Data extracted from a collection

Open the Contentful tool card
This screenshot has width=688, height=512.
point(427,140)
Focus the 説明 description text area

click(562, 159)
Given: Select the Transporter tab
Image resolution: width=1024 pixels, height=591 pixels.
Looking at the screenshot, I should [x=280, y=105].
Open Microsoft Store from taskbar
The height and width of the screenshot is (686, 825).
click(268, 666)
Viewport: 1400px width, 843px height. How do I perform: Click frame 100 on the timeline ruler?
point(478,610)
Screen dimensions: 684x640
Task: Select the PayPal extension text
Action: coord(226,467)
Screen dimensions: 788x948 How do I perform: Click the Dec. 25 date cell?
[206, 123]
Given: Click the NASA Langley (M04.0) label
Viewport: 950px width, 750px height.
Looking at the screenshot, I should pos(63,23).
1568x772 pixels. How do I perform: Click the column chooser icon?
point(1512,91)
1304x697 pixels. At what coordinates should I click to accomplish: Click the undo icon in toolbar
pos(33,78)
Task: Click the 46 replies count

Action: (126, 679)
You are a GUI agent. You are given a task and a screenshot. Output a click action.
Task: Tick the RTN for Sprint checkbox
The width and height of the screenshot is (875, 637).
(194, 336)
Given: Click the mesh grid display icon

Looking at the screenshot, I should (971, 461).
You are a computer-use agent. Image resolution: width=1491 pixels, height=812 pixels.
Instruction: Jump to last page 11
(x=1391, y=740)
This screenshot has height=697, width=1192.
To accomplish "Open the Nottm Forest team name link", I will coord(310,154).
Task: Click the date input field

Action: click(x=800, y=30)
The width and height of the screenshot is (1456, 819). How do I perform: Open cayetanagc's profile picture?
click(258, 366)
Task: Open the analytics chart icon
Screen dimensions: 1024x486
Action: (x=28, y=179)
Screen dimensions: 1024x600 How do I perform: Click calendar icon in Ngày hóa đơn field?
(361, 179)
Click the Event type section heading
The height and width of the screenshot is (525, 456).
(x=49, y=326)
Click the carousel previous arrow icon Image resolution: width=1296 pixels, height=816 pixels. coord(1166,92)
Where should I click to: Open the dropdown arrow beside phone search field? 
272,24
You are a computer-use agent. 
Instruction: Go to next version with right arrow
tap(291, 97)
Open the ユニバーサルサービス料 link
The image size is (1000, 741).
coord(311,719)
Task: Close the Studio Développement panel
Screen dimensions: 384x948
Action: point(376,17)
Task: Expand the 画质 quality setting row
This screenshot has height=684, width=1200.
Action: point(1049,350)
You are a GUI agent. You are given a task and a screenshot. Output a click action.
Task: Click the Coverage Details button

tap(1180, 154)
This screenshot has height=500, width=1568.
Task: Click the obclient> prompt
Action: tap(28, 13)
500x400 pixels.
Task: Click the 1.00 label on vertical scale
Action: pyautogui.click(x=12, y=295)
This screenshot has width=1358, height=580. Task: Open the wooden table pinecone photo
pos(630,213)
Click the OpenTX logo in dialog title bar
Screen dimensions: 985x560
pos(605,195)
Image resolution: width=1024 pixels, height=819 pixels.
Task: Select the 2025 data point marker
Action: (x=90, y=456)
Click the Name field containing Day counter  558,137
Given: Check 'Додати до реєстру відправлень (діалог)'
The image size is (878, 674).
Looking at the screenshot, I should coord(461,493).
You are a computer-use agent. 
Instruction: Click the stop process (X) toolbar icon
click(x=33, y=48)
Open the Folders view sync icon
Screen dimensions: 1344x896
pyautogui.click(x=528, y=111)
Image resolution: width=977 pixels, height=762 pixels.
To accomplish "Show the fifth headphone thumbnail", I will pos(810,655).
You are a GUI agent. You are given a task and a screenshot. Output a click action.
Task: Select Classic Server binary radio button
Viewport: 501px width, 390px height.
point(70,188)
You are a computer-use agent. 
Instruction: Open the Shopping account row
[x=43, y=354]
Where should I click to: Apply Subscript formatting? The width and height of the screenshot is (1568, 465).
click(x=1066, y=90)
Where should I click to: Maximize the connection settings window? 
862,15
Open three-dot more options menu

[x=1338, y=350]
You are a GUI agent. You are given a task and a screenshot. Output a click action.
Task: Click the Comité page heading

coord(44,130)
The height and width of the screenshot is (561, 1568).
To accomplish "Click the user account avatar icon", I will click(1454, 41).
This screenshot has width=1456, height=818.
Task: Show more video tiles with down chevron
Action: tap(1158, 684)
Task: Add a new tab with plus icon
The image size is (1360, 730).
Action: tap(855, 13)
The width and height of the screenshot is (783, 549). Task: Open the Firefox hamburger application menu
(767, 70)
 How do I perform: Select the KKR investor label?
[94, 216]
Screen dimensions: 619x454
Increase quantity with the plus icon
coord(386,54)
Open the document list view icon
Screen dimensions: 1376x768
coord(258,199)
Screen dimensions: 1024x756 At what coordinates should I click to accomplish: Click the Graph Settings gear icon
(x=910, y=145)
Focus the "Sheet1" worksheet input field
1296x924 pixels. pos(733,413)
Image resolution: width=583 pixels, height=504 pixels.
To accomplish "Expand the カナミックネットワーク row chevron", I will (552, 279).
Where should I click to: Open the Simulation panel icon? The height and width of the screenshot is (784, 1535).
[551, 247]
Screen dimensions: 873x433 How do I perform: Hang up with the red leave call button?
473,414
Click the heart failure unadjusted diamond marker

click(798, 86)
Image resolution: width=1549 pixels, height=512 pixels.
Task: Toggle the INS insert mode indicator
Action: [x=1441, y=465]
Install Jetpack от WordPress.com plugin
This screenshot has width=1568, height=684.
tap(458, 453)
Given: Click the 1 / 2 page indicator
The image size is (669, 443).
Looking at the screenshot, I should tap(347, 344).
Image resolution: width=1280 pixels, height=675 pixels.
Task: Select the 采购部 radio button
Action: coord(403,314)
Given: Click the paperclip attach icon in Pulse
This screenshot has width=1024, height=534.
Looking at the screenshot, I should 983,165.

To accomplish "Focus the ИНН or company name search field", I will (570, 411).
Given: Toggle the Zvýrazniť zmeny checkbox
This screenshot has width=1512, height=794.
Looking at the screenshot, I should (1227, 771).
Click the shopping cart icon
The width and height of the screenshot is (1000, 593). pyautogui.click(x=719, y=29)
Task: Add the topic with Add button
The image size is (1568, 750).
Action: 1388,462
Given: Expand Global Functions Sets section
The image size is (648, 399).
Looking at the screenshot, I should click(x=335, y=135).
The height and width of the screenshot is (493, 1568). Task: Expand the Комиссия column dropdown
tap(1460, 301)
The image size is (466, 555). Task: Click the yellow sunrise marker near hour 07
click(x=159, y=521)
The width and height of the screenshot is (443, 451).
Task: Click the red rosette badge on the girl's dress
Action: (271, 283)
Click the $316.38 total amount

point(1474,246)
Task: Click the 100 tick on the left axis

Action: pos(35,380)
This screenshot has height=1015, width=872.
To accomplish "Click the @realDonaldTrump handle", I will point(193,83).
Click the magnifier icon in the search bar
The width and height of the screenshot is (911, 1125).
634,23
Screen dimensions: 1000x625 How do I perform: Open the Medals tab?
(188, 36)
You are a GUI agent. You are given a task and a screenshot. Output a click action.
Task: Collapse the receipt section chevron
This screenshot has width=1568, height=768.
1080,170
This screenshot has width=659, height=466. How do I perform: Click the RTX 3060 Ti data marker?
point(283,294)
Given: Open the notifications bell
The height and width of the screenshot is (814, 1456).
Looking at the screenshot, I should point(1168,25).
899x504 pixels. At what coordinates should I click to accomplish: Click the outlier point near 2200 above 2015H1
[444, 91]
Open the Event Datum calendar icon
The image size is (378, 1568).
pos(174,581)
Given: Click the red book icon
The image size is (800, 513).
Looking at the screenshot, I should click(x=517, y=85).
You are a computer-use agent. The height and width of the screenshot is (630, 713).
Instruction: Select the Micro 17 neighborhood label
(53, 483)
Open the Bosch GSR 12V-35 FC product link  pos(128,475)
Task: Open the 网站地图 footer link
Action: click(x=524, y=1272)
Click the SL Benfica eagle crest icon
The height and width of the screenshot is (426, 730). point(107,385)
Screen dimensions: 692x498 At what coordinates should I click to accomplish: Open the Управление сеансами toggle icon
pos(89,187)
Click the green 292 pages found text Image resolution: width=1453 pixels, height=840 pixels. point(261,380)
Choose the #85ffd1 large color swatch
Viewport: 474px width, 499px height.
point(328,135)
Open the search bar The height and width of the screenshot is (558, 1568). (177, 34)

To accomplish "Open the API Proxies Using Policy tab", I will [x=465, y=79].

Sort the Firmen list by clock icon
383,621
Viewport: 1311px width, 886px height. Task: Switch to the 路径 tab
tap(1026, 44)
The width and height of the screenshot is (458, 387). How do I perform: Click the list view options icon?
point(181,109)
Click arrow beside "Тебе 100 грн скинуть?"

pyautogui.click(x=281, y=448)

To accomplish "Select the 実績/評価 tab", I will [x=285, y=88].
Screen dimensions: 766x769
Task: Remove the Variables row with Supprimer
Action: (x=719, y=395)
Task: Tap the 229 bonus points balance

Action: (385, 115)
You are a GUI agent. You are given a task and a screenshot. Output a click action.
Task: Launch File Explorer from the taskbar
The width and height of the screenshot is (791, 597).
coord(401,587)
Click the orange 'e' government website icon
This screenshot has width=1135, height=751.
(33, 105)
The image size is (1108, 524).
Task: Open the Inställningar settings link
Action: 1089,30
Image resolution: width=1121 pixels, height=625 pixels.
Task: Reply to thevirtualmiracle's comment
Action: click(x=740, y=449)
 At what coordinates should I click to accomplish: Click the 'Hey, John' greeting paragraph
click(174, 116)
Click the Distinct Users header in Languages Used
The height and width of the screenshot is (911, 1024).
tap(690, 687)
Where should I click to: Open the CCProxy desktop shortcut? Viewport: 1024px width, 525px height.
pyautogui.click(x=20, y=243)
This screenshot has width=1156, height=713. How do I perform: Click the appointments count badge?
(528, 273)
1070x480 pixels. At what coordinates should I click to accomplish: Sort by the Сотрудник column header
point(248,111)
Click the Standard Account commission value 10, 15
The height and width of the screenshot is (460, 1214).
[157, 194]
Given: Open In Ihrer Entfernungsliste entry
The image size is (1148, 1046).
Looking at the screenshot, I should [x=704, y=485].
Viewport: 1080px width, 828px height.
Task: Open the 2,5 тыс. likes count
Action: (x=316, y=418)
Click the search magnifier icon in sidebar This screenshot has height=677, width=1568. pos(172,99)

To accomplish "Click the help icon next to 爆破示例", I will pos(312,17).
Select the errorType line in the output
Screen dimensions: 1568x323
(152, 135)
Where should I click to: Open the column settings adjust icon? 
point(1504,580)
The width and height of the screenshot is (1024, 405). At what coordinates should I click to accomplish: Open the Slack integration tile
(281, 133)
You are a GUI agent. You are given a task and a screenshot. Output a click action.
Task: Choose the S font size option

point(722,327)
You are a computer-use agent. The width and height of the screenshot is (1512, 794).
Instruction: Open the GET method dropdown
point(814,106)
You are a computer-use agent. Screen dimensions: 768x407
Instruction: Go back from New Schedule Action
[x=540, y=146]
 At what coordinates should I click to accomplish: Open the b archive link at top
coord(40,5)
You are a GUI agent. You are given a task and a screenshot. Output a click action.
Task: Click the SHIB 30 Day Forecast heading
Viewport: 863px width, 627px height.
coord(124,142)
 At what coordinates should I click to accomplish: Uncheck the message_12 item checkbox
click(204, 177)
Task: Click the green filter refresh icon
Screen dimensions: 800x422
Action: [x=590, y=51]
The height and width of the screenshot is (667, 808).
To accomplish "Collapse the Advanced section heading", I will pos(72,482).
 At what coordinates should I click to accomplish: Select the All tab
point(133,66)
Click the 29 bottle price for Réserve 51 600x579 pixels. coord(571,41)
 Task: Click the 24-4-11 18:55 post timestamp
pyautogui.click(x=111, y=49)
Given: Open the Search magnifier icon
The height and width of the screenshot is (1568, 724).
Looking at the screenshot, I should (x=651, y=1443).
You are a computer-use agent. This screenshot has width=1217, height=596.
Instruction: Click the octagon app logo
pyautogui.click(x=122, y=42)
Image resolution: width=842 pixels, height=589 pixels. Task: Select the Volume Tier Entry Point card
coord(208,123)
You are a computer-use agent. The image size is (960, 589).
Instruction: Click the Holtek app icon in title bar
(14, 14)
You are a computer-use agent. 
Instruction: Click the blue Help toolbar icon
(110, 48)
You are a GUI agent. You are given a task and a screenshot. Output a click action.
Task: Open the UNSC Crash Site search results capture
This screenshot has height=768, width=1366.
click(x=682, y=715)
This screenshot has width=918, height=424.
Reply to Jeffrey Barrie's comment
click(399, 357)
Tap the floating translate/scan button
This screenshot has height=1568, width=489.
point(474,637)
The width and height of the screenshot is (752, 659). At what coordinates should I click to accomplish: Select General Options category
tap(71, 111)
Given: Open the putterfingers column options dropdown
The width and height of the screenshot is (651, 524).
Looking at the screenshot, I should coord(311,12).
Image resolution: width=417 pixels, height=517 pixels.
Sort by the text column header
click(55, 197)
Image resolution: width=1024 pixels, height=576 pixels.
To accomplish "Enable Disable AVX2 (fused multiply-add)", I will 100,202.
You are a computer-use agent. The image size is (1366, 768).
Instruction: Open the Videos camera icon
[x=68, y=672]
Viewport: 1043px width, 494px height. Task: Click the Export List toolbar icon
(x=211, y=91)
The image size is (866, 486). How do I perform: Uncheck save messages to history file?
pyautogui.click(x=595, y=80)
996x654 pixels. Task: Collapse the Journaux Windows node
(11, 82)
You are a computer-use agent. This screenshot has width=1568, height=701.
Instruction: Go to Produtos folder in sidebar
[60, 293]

Problem description.
Tally how many lines of the records hold the word "green". Answer with the number only.

Solution.
2